What to produce = Copy out each line of the items below that contains the string "Task".

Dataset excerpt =

-.-.-

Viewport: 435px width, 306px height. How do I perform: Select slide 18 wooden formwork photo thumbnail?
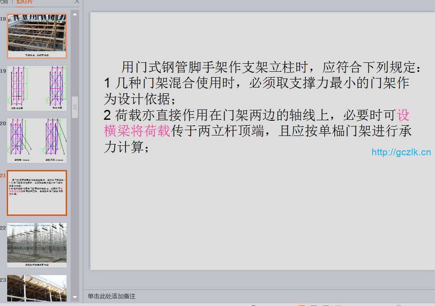point(37,36)
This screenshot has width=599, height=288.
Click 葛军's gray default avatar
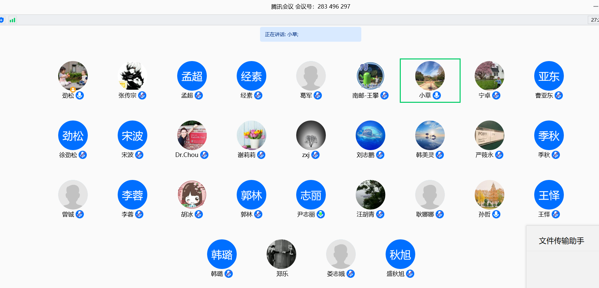tap(311, 76)
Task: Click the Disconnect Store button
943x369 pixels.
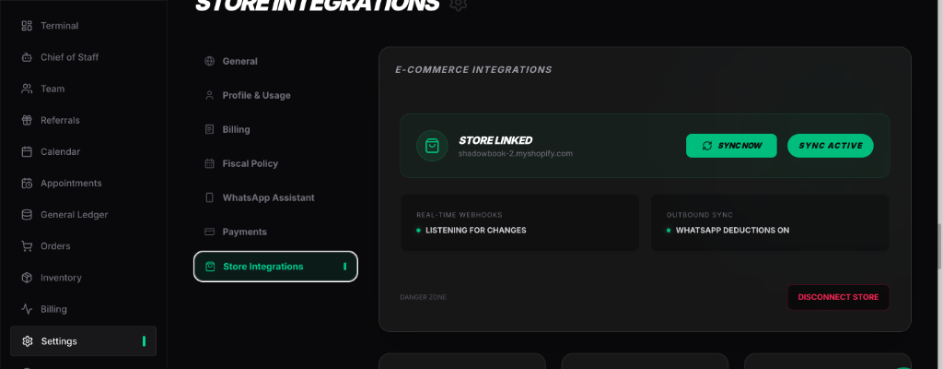Action: point(838,297)
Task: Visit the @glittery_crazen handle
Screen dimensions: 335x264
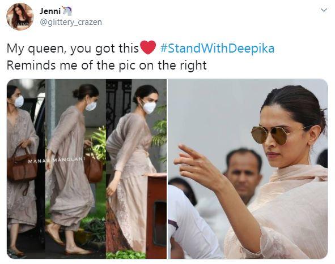Action: (x=71, y=22)
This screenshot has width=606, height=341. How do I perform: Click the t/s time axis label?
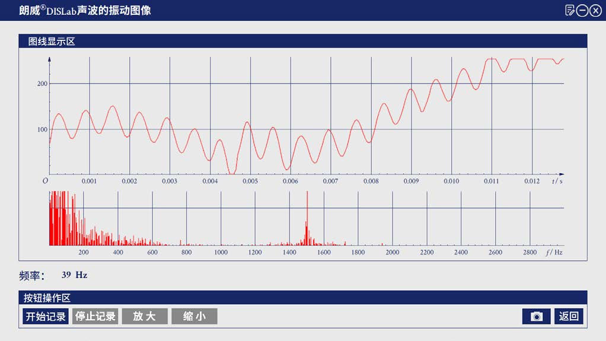tap(557, 181)
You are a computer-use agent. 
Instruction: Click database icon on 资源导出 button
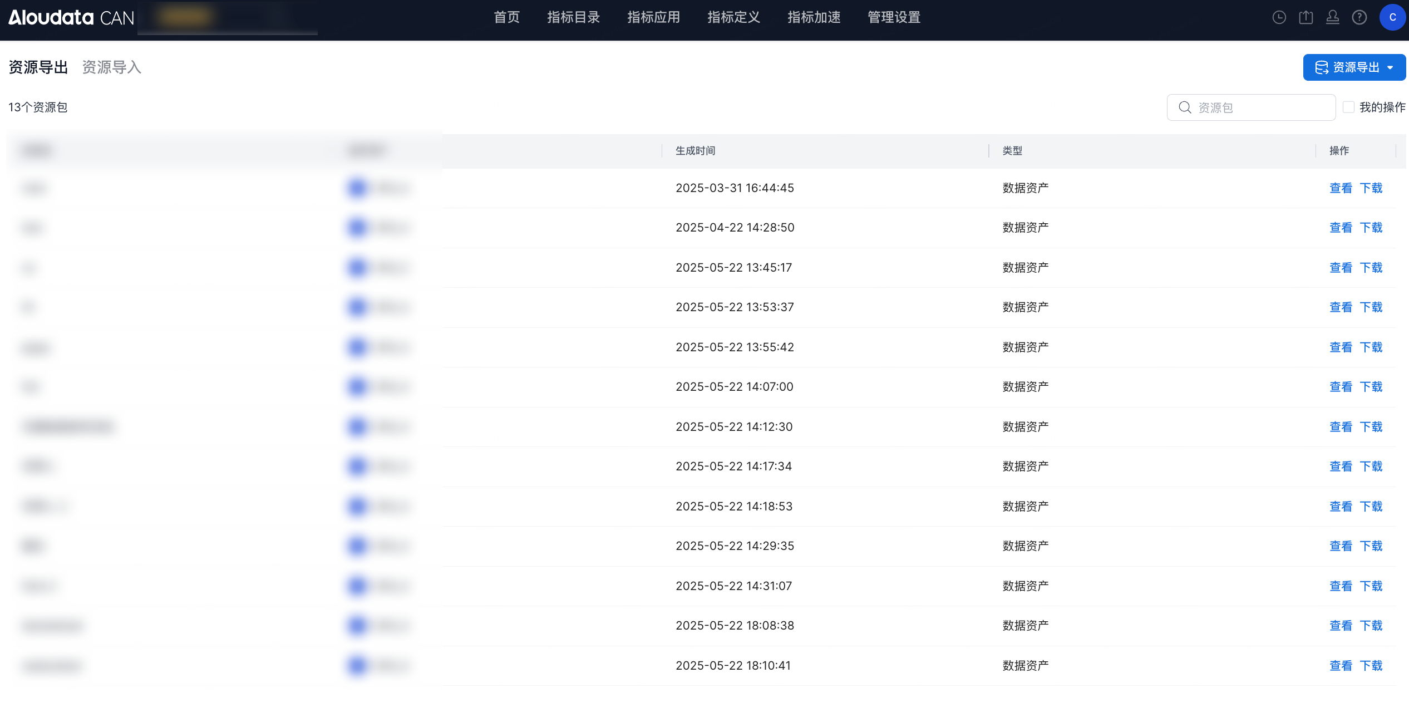(x=1321, y=67)
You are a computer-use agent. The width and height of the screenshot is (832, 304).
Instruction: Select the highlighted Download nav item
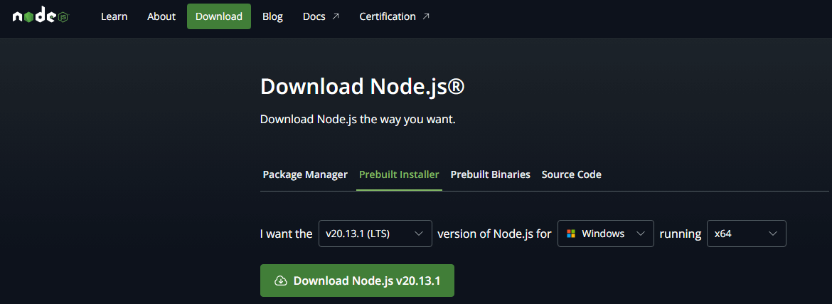click(x=219, y=16)
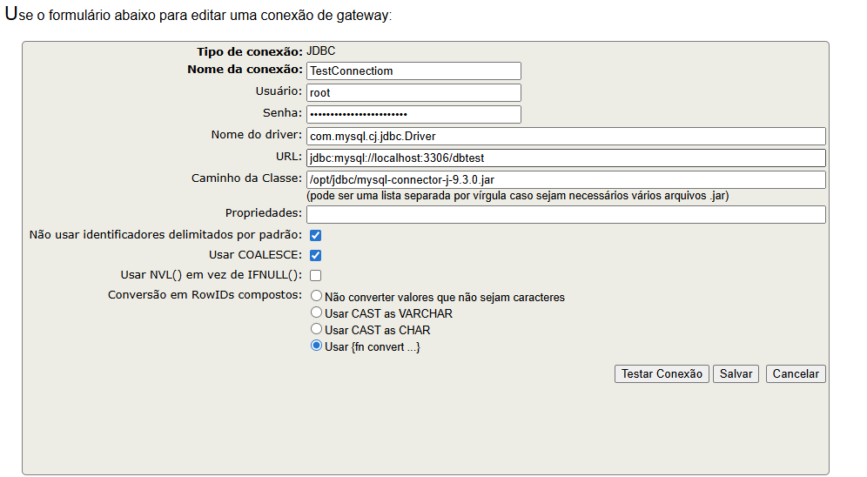Click the Salvar button
The width and height of the screenshot is (867, 477).
736,373
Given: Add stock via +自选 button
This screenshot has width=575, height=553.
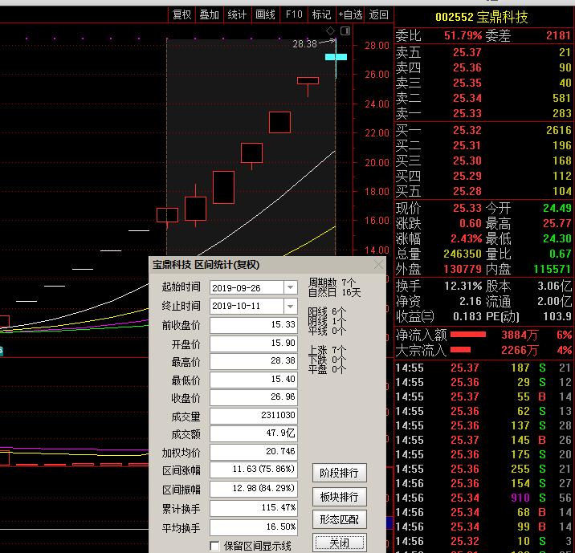Looking at the screenshot, I should click(x=350, y=14).
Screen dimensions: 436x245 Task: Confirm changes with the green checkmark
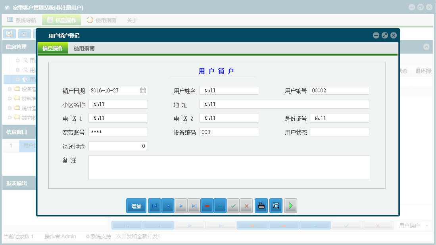click(233, 205)
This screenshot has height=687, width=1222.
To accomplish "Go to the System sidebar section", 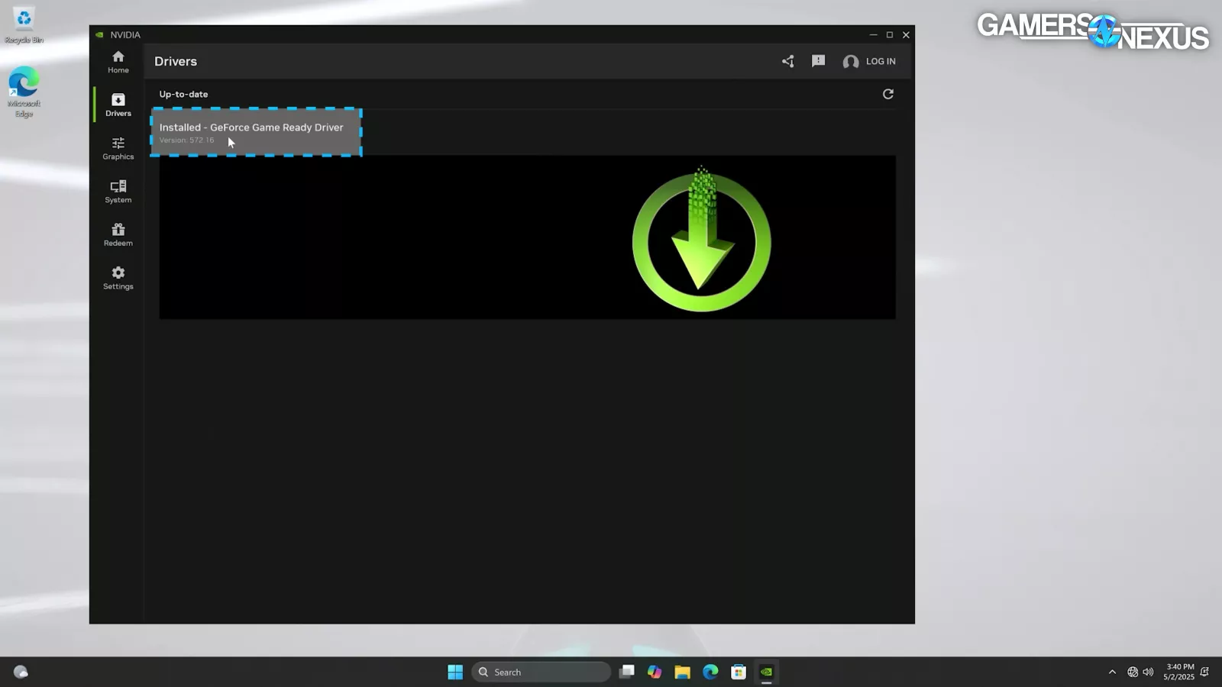I will 118,192.

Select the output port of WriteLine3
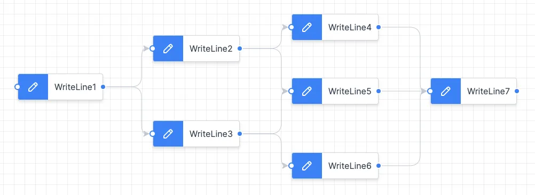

-.-.-

Response to this exercise =
Task: Click the Disconnect Store button
Task: Visit the @glittery_crazen handle
Screen dimensions: 436x245 Task: Confirm changes with the green checkmark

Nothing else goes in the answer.